When I made it through into China, I tried to visit Barkham (Maerkhang), but I was turned back to Chengdu, from the police checkpoint to Maerkhang! I had been on the bus for more than 19 hours with no dinner and breakfast, and that too on a very bad road, and they wanted me to go back to Chengdu!
Upon my arrival back in Chengdu, I was visited by people from your Department, whom I initially thought were from PSB, to hassle me, a mere tourist and a pilgrim. They told me that they were from "Foreign Relations Department's main office in Chengdu." My passport was looked at and every major aspect about my life - birthplace, parents, marital status, job, travel plans, and so on - was questioned! And all this only because they were doing it for my "safety" ("We are here for your safety"!). I was asked about my views on the recent protests in Lhasa and Tibet ("Who do you think is responsible for the recent troubles in Lhasa?"). I was asked about my views on the Olympics. At the same time they apologized for the hardship I experienced in being turned back from Maerkhang - they told me it was a mistake from the part of the local police at the checkpoint. At the same time I was told that I was welcome for visits into Lhasa (Tibet) and other parts of Tibet, such as Maerkhang.
Which part of your department's doublespeak I should believe in? If you are concerned about my safety and if you really want to welcome me into Tibet and China, why did you dig into every major aspect of my life? As I said at the time, in the free world people are not hassled and interrogated for being a mere tourist and a pilgrim. In an Olympic year when there should be more visitors welcomed and allowed to enjoy freely in the country, with no constant monitoring and hassles from the officials, China seems to be doing the opposite! As I said at my interrogation, His Holiness the Dalai Lama supports the Beijing Olympics - His Holiness has so recently said openly in a talk to many thousands of Australians that He supports the Beijing Olympics. As I said at the same interrogation, when the earthquake struck Sichuan, Tibetans abroad in Australia, Canada, the United states, and in many parts of world donated money and said prayers. Upon saying this, the interrogators said to me "We thank-you all for that."
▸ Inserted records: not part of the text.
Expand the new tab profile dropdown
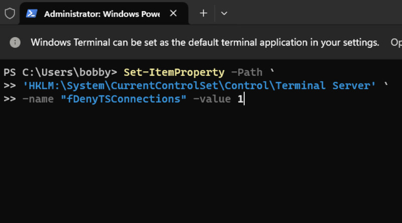This screenshot has width=402, height=223. (x=224, y=14)
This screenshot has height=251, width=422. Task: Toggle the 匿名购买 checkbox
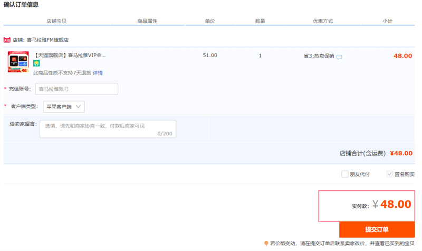(390, 174)
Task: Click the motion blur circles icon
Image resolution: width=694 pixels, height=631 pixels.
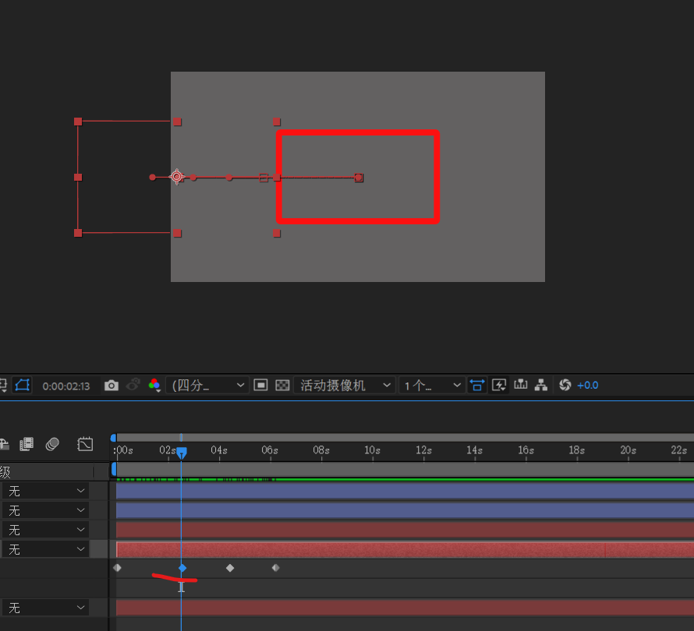Action: pos(52,444)
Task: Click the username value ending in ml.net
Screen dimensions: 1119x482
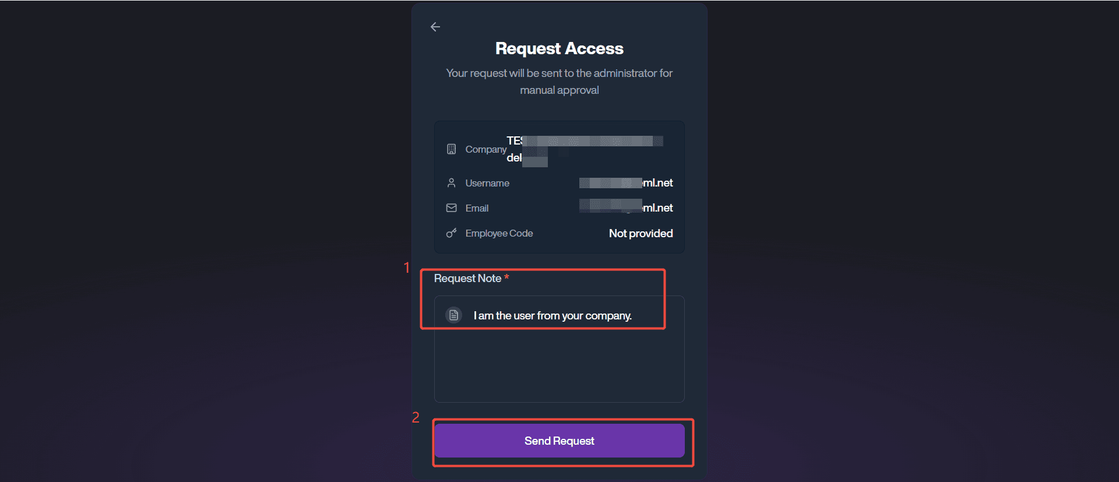Action: tap(626, 183)
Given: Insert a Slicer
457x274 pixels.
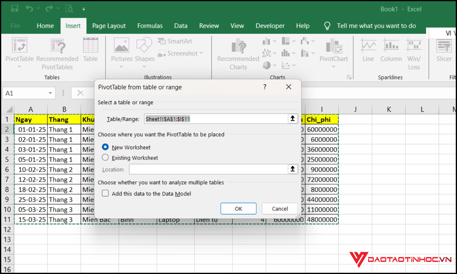Looking at the screenshot, I should [x=444, y=52].
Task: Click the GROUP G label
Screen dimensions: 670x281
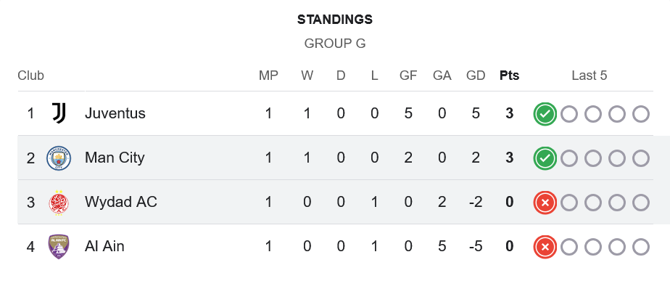Action: (x=335, y=44)
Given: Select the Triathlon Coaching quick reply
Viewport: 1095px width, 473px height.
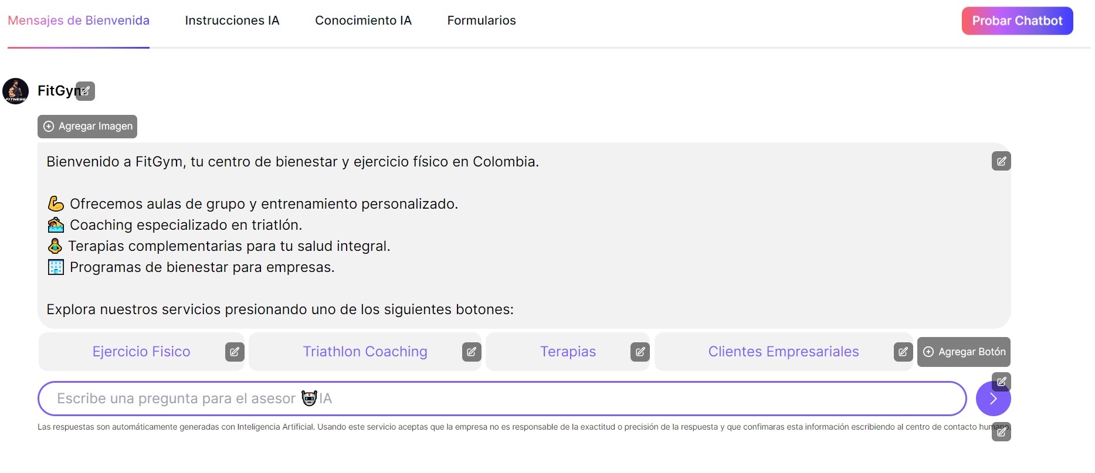Looking at the screenshot, I should coord(365,352).
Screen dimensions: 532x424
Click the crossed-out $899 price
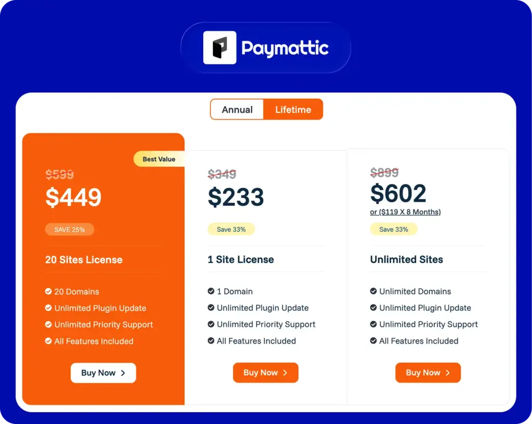(x=384, y=173)
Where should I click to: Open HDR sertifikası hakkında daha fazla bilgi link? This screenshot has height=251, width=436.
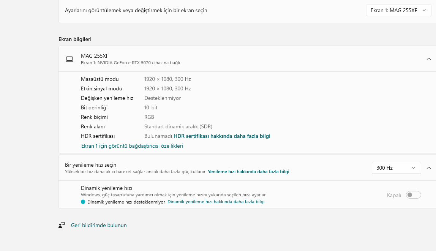[222, 136]
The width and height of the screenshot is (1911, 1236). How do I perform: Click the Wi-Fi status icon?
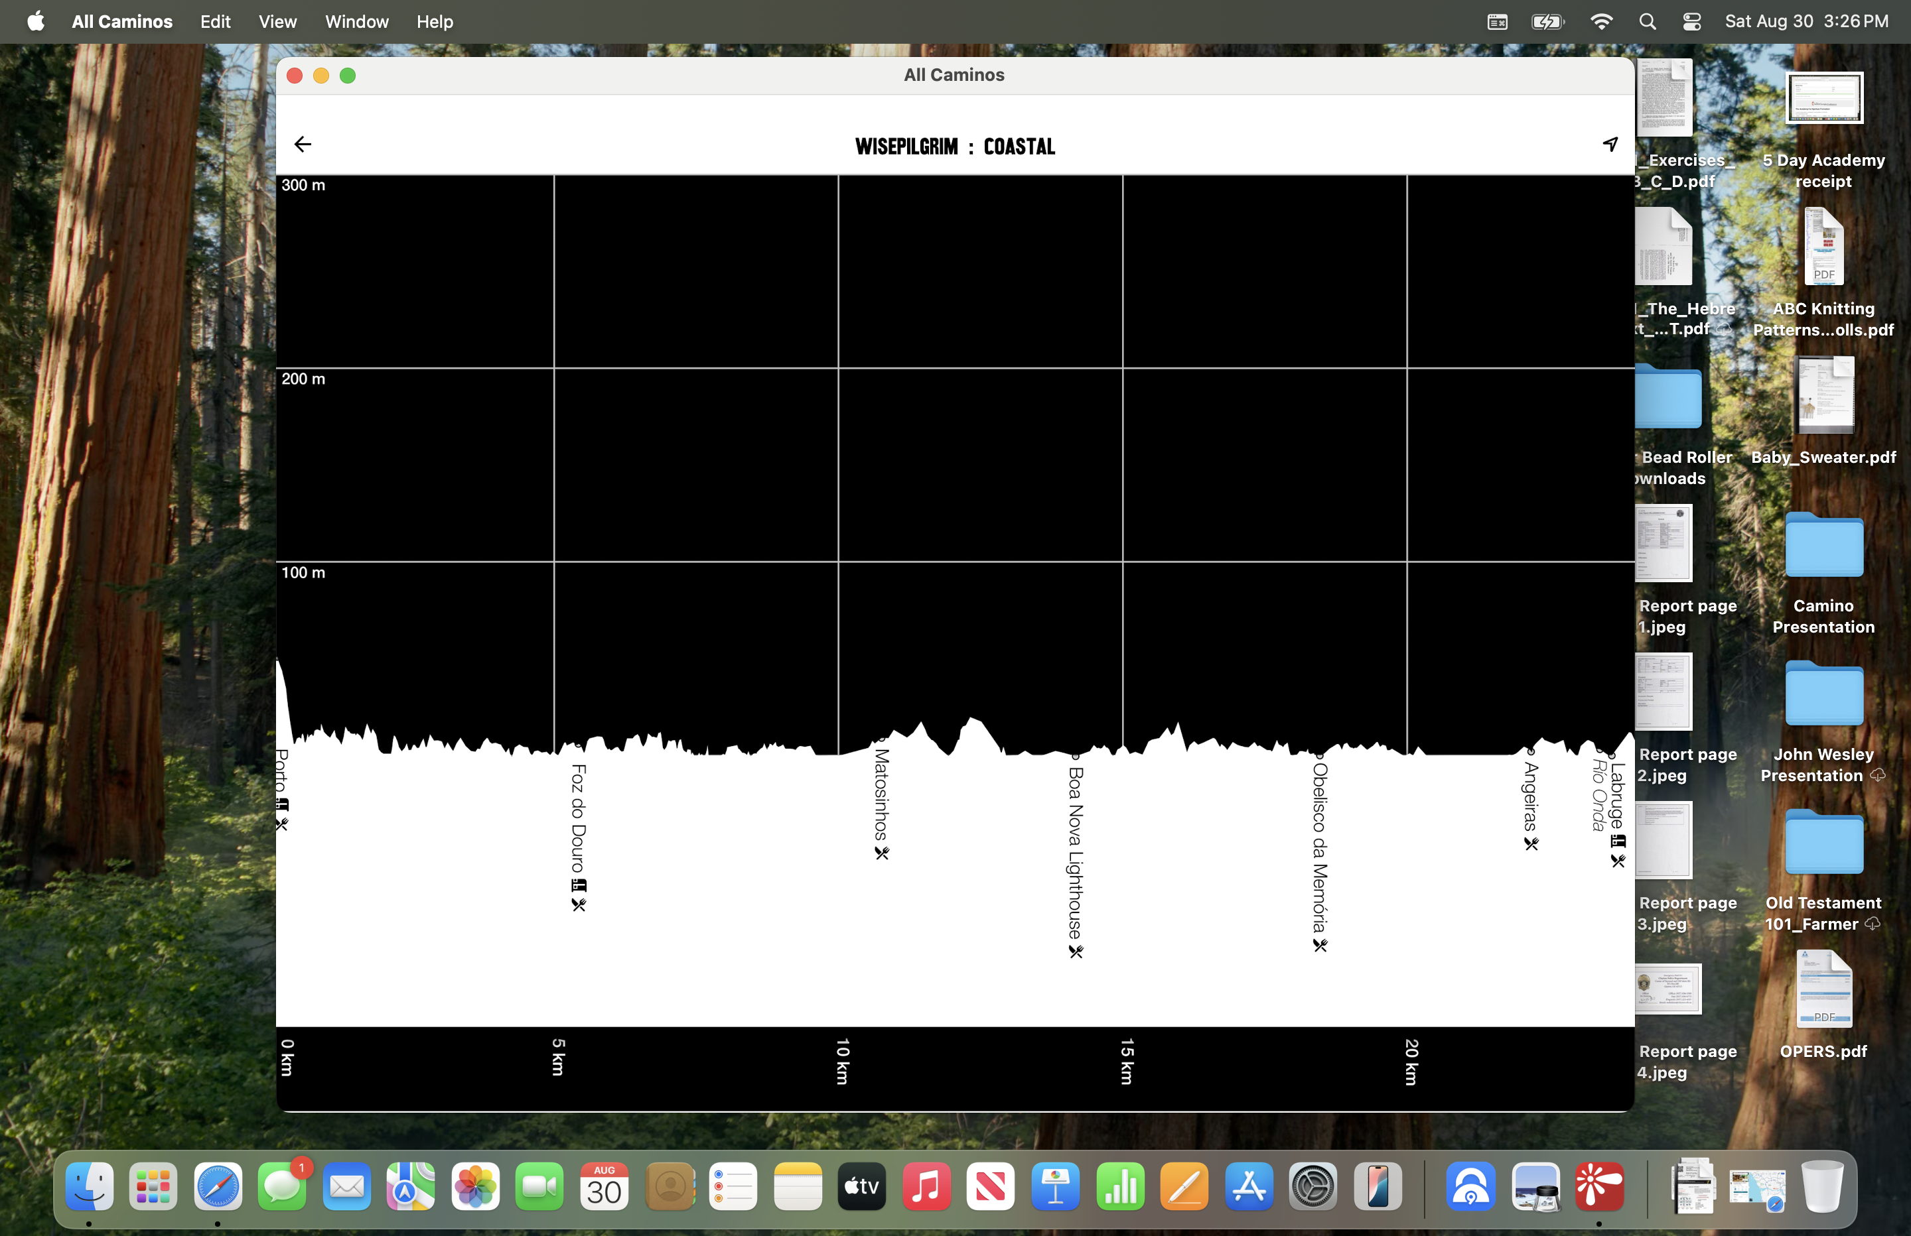(x=1600, y=22)
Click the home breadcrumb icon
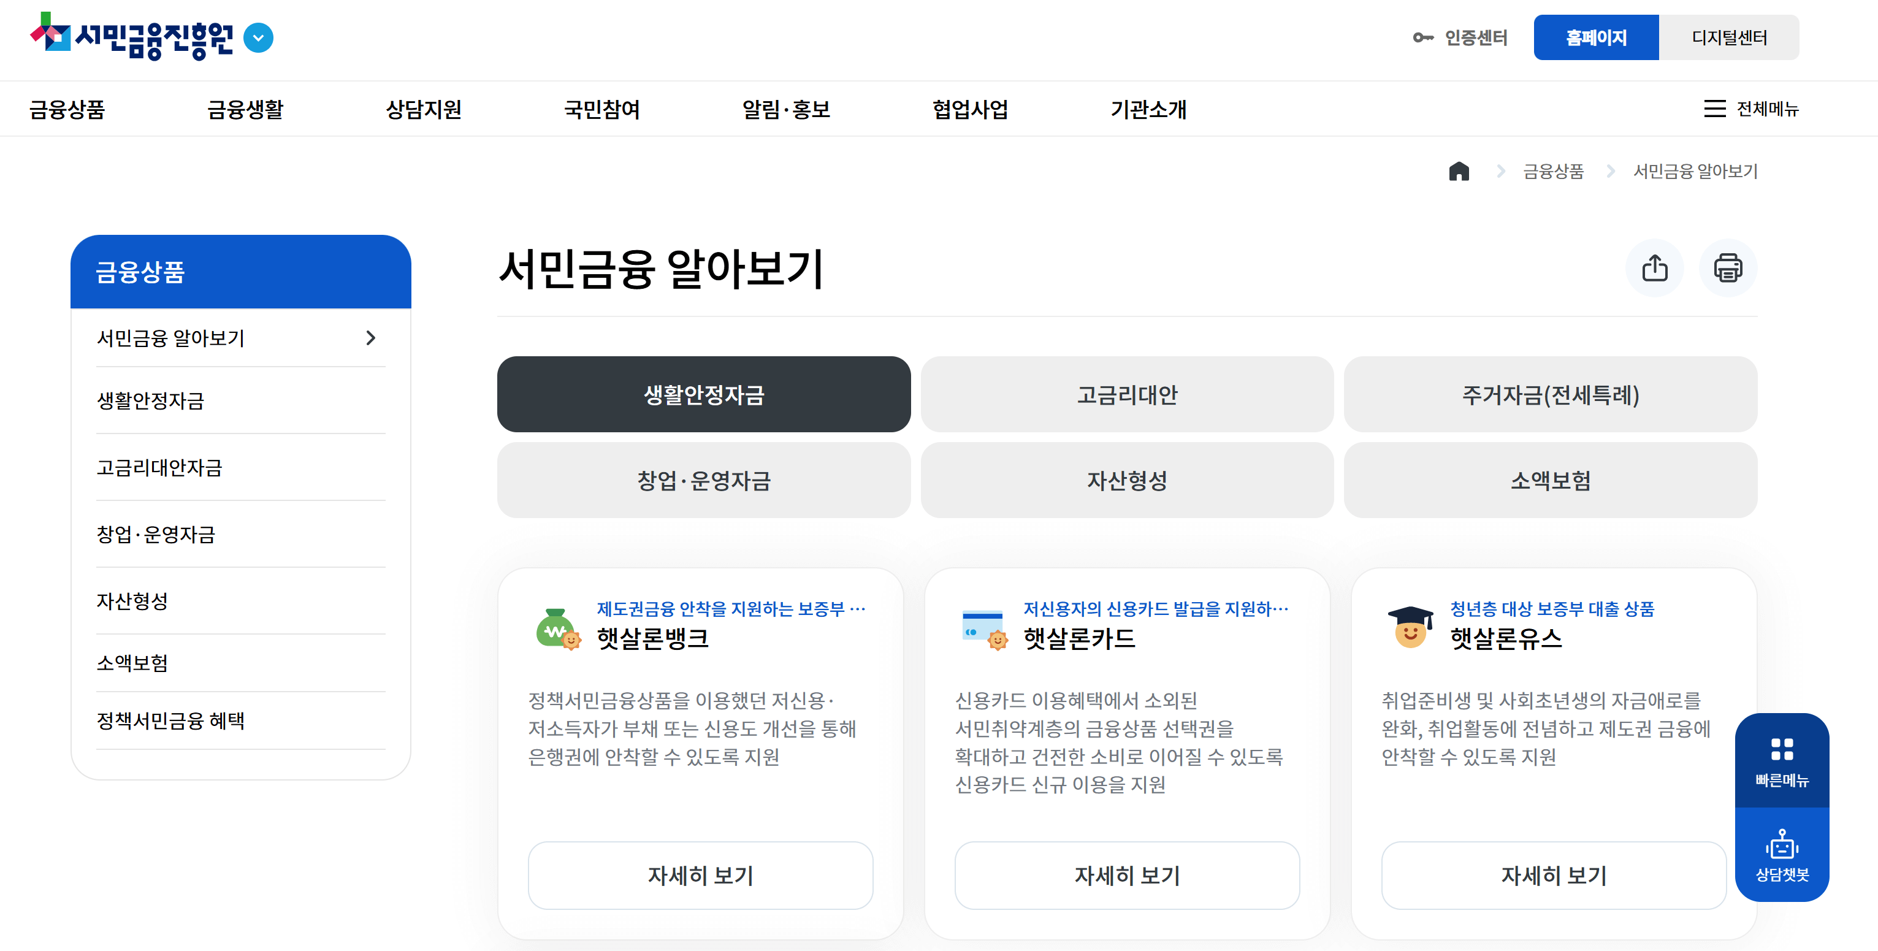The width and height of the screenshot is (1878, 951). (1458, 171)
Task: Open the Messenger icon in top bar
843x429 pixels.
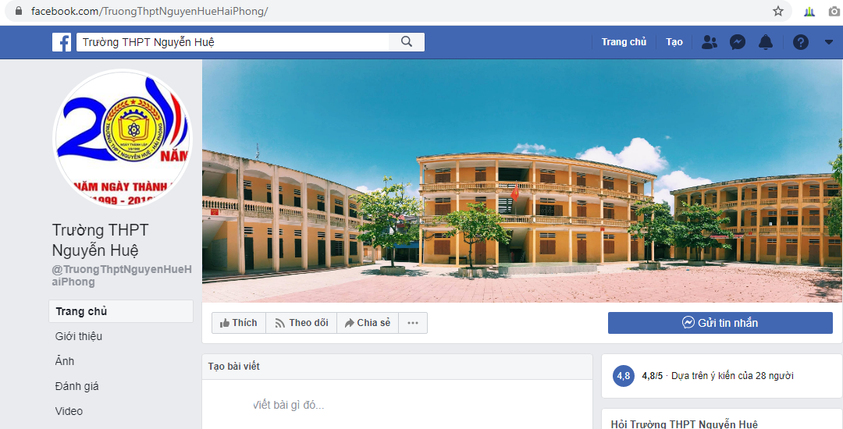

As your department is a part of China, I hope China truly feels appreciative of His Holiness the Dalai Lama’s peaceful and honest approach, and understands the genuine sympathy and support Tibetans everywhere have shown to the Chinese people post-earthquake.
When coming down from Kangding to Chengdu, the police at the main Toll-gate into Chengdu stops every vehicle with Tibetan driver and/or Tibetan passengers, while letting through all other vehicles. The car I was in was also stopped and we were asked to get out and stand in the open, to be stared at by all the passing motorists. Is this the way your government makes the minorities feel happy? Is this the way you treat the Tibetans?
When I was leaving China, even after my passport had been stamped cleared at the Immigration counter (Chengdu airport), a senior Immigration (PSB) personnel shouted at me to come aside and took my passport and went from one cubicle side-office to another, trying to bring the matter of a Tibetan traveller to the notice of a farther higher levels of officials! I protested the discrimination and told them I was a legal traveller with valid visa. I said I didn't feel welcome and that this was going to leave on me a very bitter impression of China.
As you can see from all these details, I was mistreated throughout my time in China- at the entry, during the stay, and at the departure.
I write this to make it a formal Letter of Complaint to your Government, and with the understanding that your Government treats Tibetans fairly, leave all travellers hassle-free, and that through such approach a genuine happiness prevails throughout Tibet and China.